Outflows were not limited to MFS. Filings with the SEC indicate that other mutual fund complexes with well-publicized problems such as Putnam Investments, a Boston-based unit of Marsh & McLennan; and Janus Capital Group, Denver, also experienced outflows. In Putnams case, assets under management declined $14 billion from first to second quarter 2004, while Janus suffered a decline of $9.6 billion during the same time frame.
Among the steps that Pozen says MFS is taking to rectify past practices is paying an extra $20 million to $30 million in hard money rather than paying soft dollars for brokerage commissions. Those commissions had been used to acquire third-party research and market data services and to recognize fund sales. (See sidebar.)

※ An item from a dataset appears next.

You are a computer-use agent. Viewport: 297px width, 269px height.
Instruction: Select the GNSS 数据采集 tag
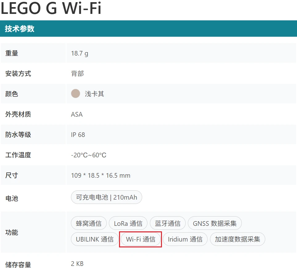215,223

Pozen says it is critical to resolve questions about the companys practices and move on. It is better to come clean through disclosure and action to resolve questions about the companys practices, he adds.
One effect of these scandals on the industry, according to Pozen, will be consolidation of funds. The industry, he predicts, will look like a barbell with niche players and large players. Middle tier players will be squeezed out because of the costs associated with complying with regulation, including the technology needed to comply with regulation, he explains.
“It is only something that time and good behavior will heal,” says Thomas Lauerman, a partner with Foley & Lardners Washington office, of the effects of the scandals. The proposals put forth by the SEC will help achieve that healing, he continues.
Mutual fund companies need to be more proactive in prohibiting market timing and in refining fair value pricing procedures that ensure that funds fairly value their portfolio of securities, he says.
Lauerman says he believes that with improved technology, valuing fund portfolios will continue to become more sophisticated.